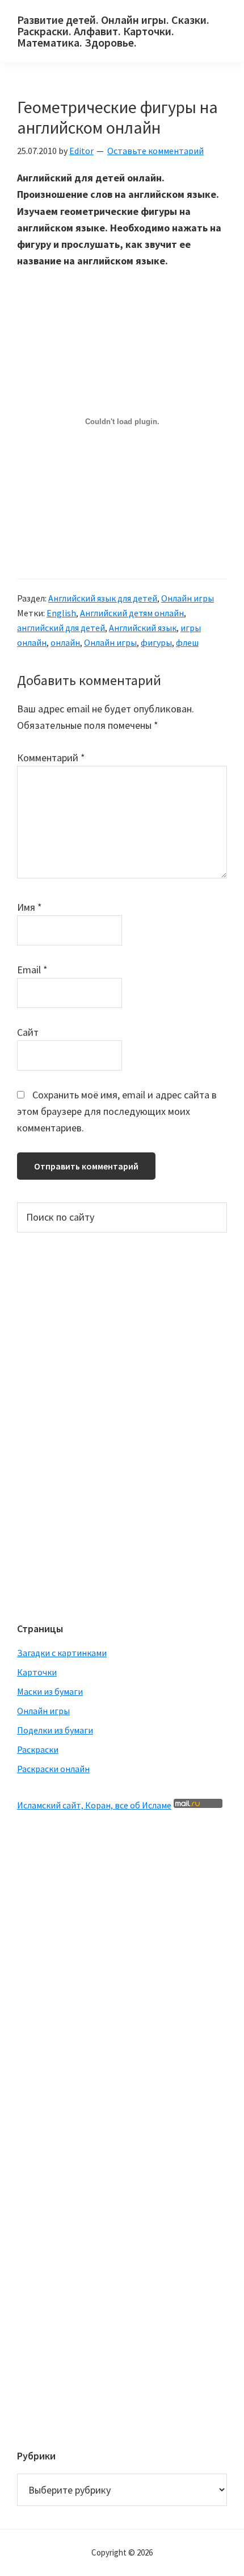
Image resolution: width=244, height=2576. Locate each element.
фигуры (156, 642)
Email (32, 969)
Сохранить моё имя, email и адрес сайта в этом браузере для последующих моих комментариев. (117, 1111)
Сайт (28, 1032)
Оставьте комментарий (155, 150)
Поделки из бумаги (55, 1730)
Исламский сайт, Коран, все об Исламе (94, 1805)
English (61, 613)
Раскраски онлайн (53, 1768)
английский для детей (61, 627)
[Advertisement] (62, 1425)
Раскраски (37, 1749)
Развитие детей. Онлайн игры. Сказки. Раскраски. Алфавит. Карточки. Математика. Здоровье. (113, 31)
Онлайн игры (187, 598)
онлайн (65, 642)
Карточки (37, 1672)
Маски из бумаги (50, 1691)
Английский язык (142, 627)
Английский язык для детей (102, 598)
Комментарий (51, 757)
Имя (29, 907)
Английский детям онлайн (132, 613)
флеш (187, 642)
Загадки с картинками (62, 1652)
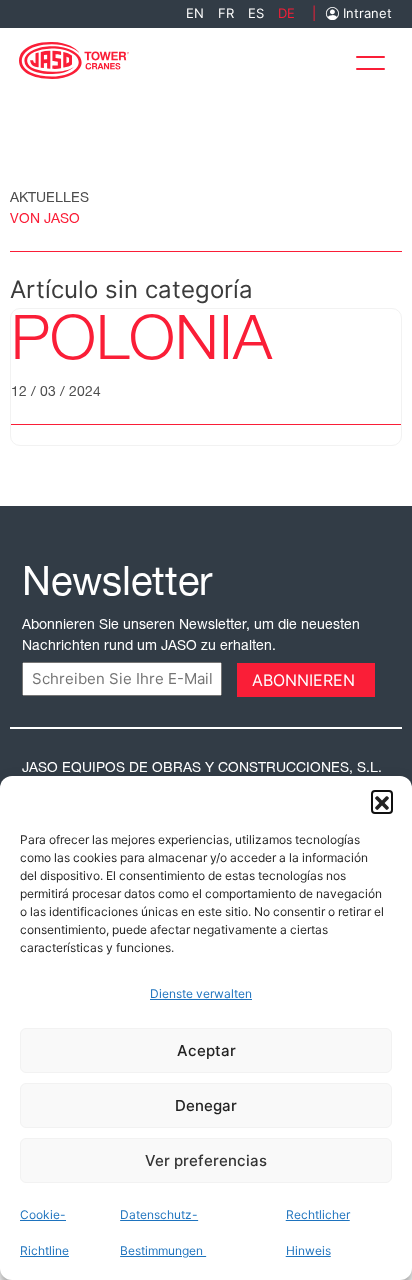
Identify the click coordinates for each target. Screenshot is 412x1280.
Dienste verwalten (201, 993)
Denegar (206, 1105)
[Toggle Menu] (376, 58)
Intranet (365, 13)
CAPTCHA (62, 678)
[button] (382, 801)
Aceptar (206, 1050)
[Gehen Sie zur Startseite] (74, 58)
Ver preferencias (206, 1160)
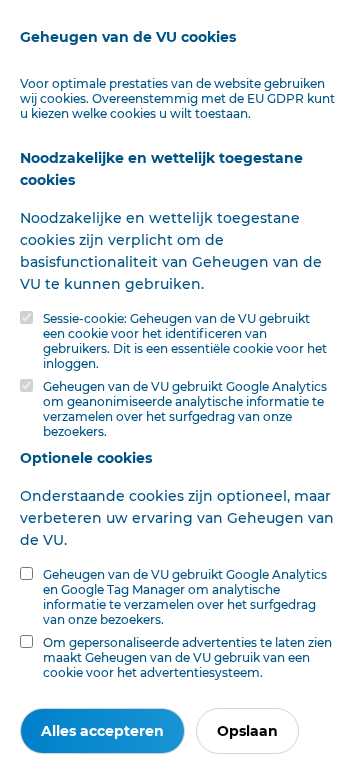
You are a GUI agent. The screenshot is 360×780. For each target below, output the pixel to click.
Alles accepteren (102, 731)
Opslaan (247, 731)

___

EXERCISE - Only the lines starting at the one that includes "фигуры (156, 642)" and ending at the one that includes "[button] (382, 801)" should be retyped, exactly, from the records above; no pictures.

OUTPUT -
фигуры (156, 642)
Email (32, 969)
Сохранить моё имя, email и адрес сайта в этом браузере для последующих моих комментариев. (117, 1111)
Сайт (28, 1032)
Оставьте комментарий (155, 150)
Поделки из бумаги (55, 1730)
Исламский сайт, Коран, все об Исламе (94, 1805)
English (61, 613)
Раскраски онлайн (53, 1768)
английский для детей (61, 627)
[Advertisement] (62, 1425)
Раскраски (37, 1749)
Развитие детей. Онлайн игры. Сказки. Раскраски. Алфавит. Карточки. Математика. Здоровье. (113, 31)
Онлайн игры (187, 598)
онлайн (65, 642)
Карточки (37, 1672)
Маски из бумаги (50, 1691)
Английский язык (142, 627)
Английский язык для детей (102, 598)
Комментарий (51, 757)
Имя (29, 907)
Английский детям онлайн (132, 613)
флеш (187, 642)
Загадки с картинками (62, 1652)
Identify the click coordinates for each target. Screenshot is 412x1280.
Dienste verwalten (201, 993)
Denegar (206, 1105)
[Toggle Menu] (376, 58)
Intranet (365, 13)
CAPTCHA (62, 678)
[button] (382, 801)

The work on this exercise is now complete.